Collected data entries
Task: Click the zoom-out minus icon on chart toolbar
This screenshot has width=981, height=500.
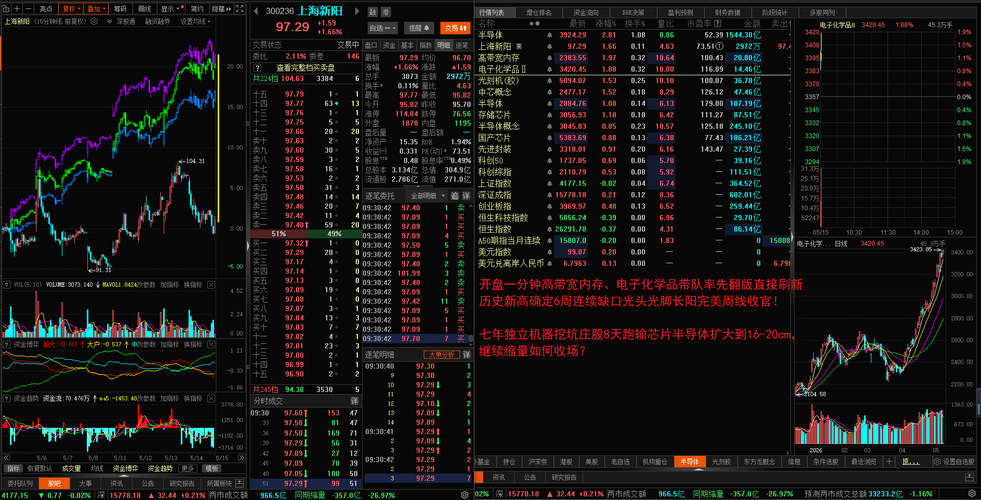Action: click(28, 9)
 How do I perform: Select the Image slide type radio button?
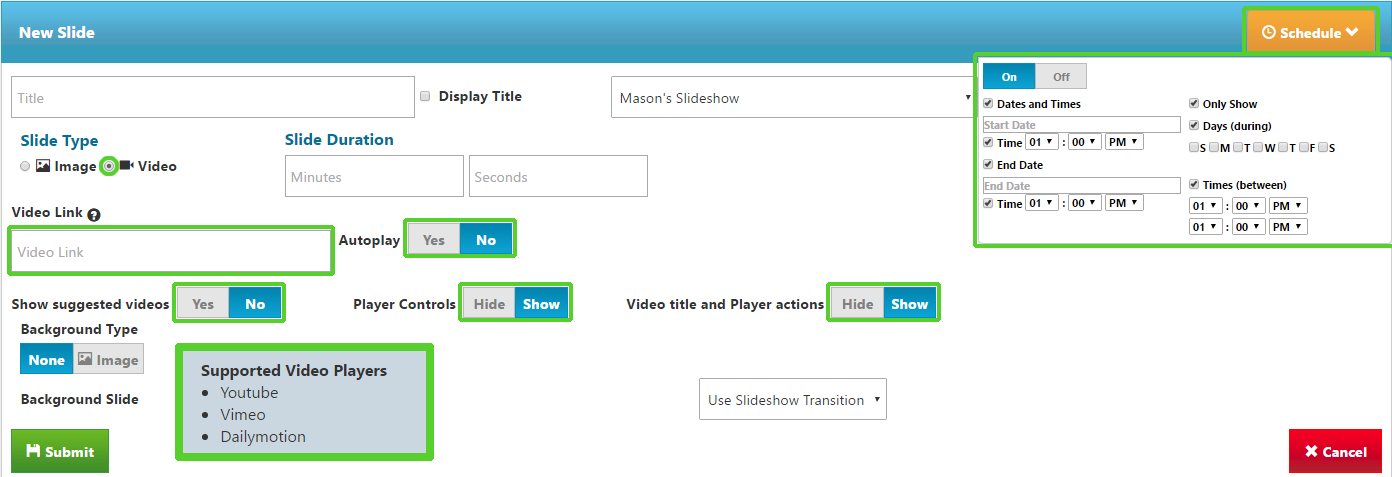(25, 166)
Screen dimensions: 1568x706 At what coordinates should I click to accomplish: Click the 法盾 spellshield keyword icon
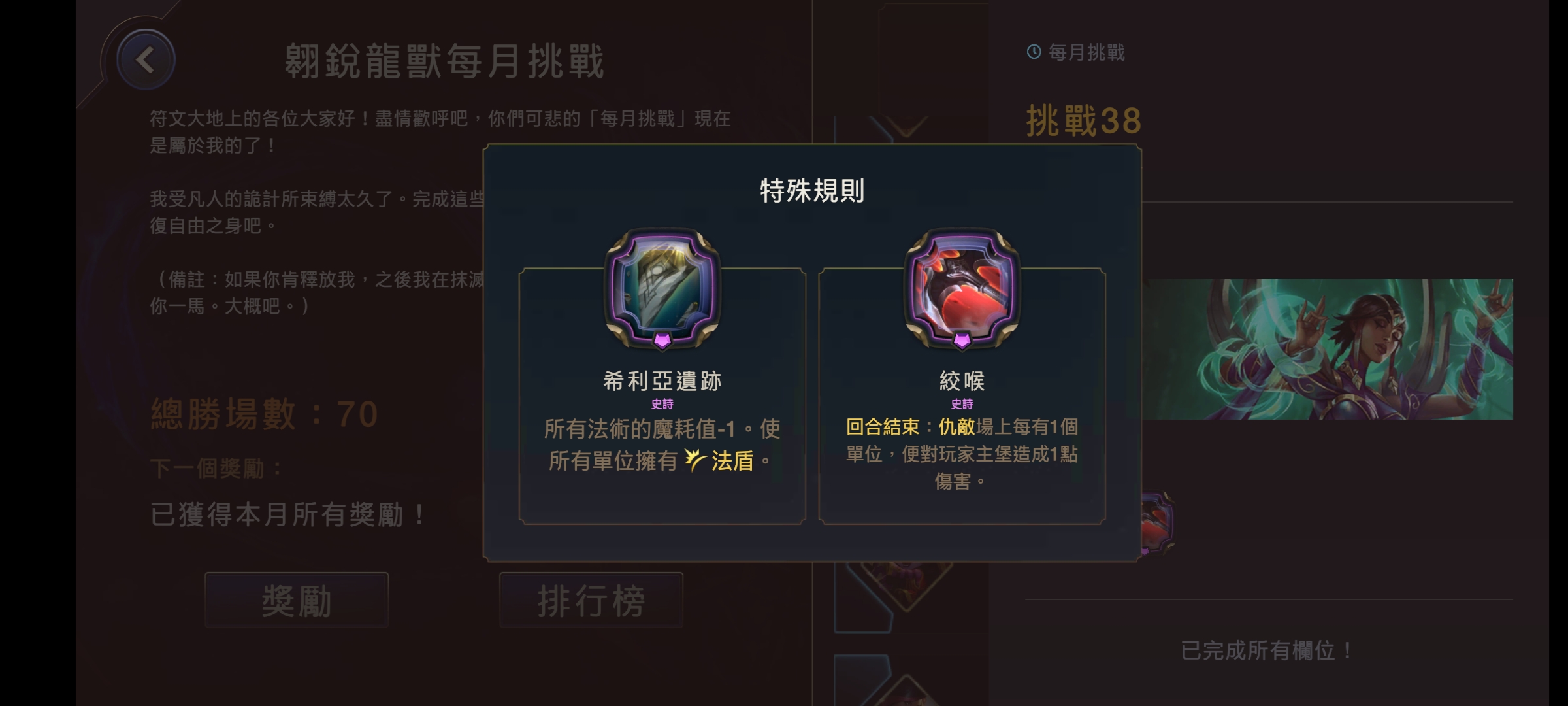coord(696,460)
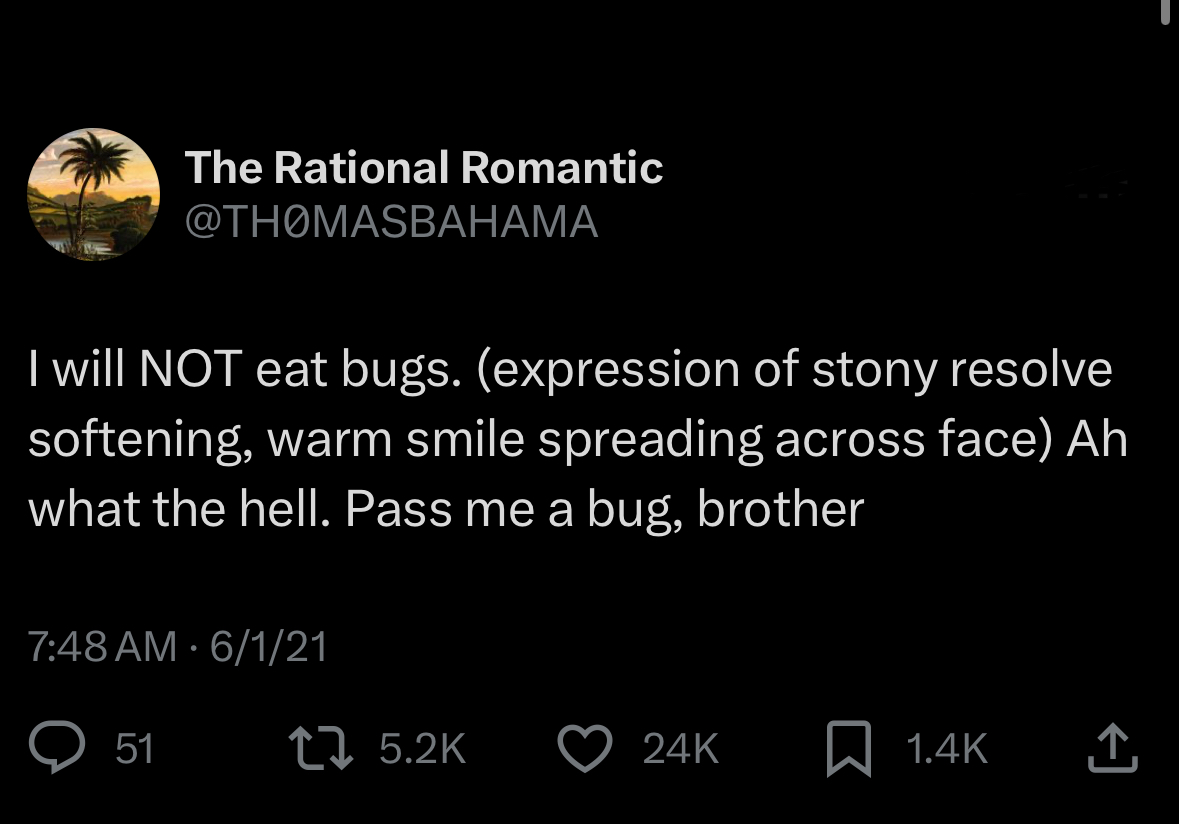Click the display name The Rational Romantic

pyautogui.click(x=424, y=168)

## YOUR ASSIGNMENT
Pictures stay out of the copy. Reproduce exactly the lines from the one containing "Screen dimensions: 1568x706" through the last line of the records above, both included.

## WRITTEN REPLY
Screen dimensions: 1568x706 At what coordinates should I click to accomplish: Click the 法盾 spellshield keyword icon
coord(696,460)
Click the display name The Rational Romantic

pyautogui.click(x=424, y=168)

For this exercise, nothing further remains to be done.